そんなわけでストーリーの進め方はかなり強引。彼女たちが森の中で会った白人の男がトンデモなくヤバイ奴で、エメラルドを見つけて金持ちになるべく南米の奥地にやってきたものの、見つからないので、コカインでラリった末に、原住民たちを拷問し虐殺。目ん玉をくり抜き股間を切断とやりたい放題。そんな蛮行に手を染めた彼のせいで、主人公たちが巻き添えを喰らってしまうという、血も涙もないお話(本当は血も涙もたっぷりあるけどね)。なんてストーリーだ!!

拷問シーンの気合の入り方はイタリア映画らしくこだわり抜かれたもので、特に「食人族」こと原住民が白人に復讐する際には、股間や腕を切り落とし、そして出血多量で死なないよう傷口を焼くという、まさしく”Make them die slowly”(奴らをゆっくり殺せ)のタイトル通りなやり口。それから彼の脳みそをスライスして皆で食べたり、女性の胸をフックで吊るしたり(ジャケットの写真ですね)と、情け容赦のない描写のてんこ盛り。しかし地味に気になったのは、なぜ調理せずその場で食べるのか笑。ところどころで焼いたり煮たりした方が、映像のインパクトは薄れても、リアリティが出る分かえって怖いと思うんだけどなあ。

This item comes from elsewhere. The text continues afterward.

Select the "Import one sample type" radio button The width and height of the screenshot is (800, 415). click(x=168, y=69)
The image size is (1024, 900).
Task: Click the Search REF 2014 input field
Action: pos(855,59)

原住民に捕らえられた主人公が、泣き叫ぶのをやめて、歌を歌うことで彼らの心を掴み、それが脱出の鍵になるという展開は、彼女が文化人類学者であるという設定を一応は生かしたクレバーなもの(私も食人族に捕まったら真似しなきゃ…)。そして、1人の良心ある原住民に助けられ、生き残った彼女が国に帰って〇〇するという、まさかの『グリーン・インフェルノ』と全く同じラストに。あの映画は『食人族』と本作をドッキングしてたんだ!と知り、謎の感動を得たよ、、

本作が『食人族』の二番煎じかつパチモンに見えてしまうのは、「原住民」の方々の演技のやる気のなさですね笑。『食人族』も『グリーンインフェルノ』も、その辺りが非常に凝っていて、食人族は本物の原住民を記録映画風に撮ってたし、グリーンインフェルノに至っては、原地にいた先住民に食人族の映画を見せて交渉し(ポータブルTVとDVDを持参したらしい)、こういう風に演じてほしいとかけ合ったのだそう。

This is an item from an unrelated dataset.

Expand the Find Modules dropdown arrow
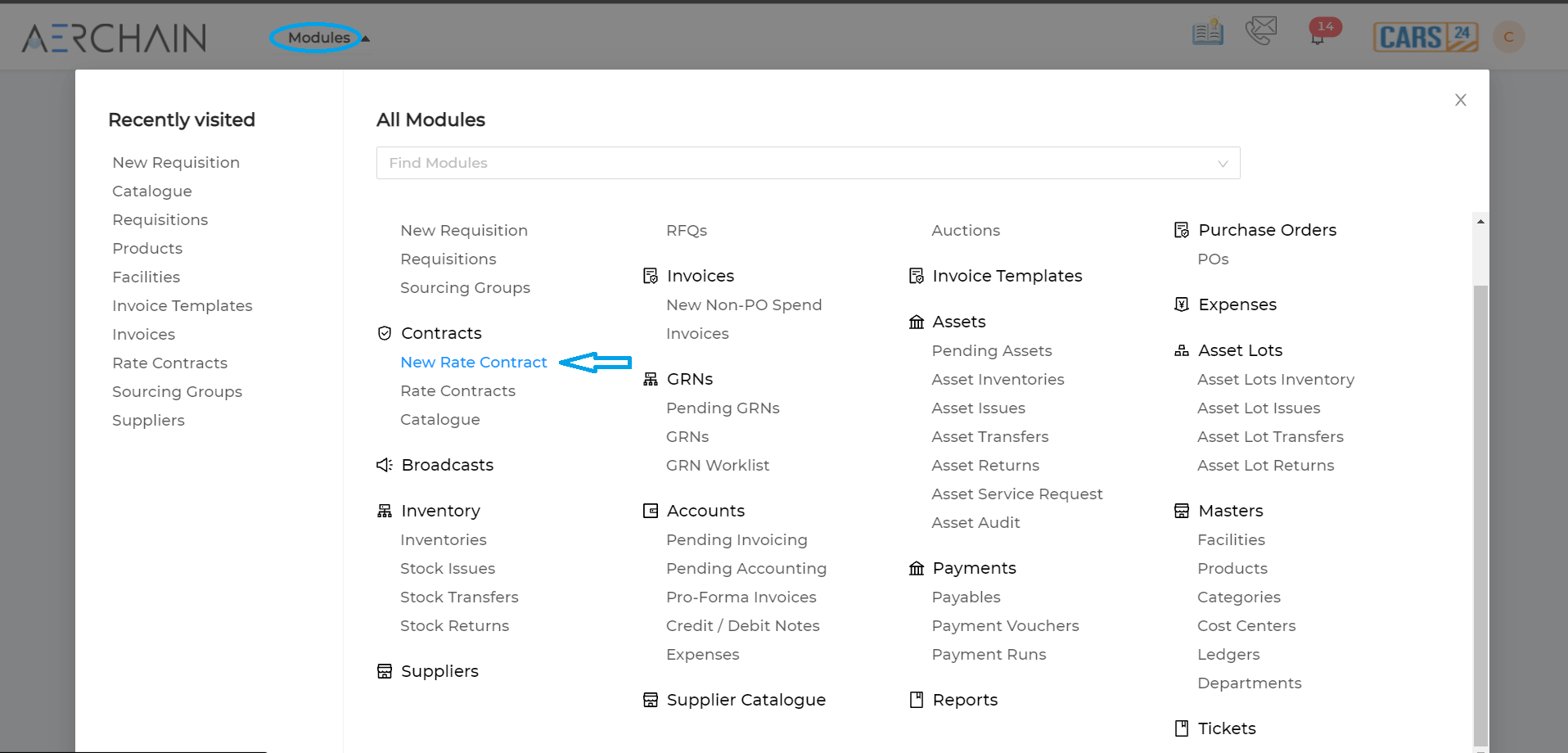 tap(1223, 164)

それに対し本作の「原住民」は、身体中にアカをくっつけたような汚らしいメイクを施しただけの一般人という感じが如実に出ている。動くとボロが出ることを恐れてか、彼らの演技は基本、突っ立ってるか極端に挙動が少ないかのどちらかで、台詞どころか声すら発さず、とにかく不自然、、まあそもそも汚らしいメイクを施しただけで原住民と言い張るのは甚だしい偏見な気がする。周囲を大きな川に囲まれた土地で暮らしてる(という設定の)彼らが、明らかに何日も水を浴びていないような格好してる時点で不自然だし、、笑。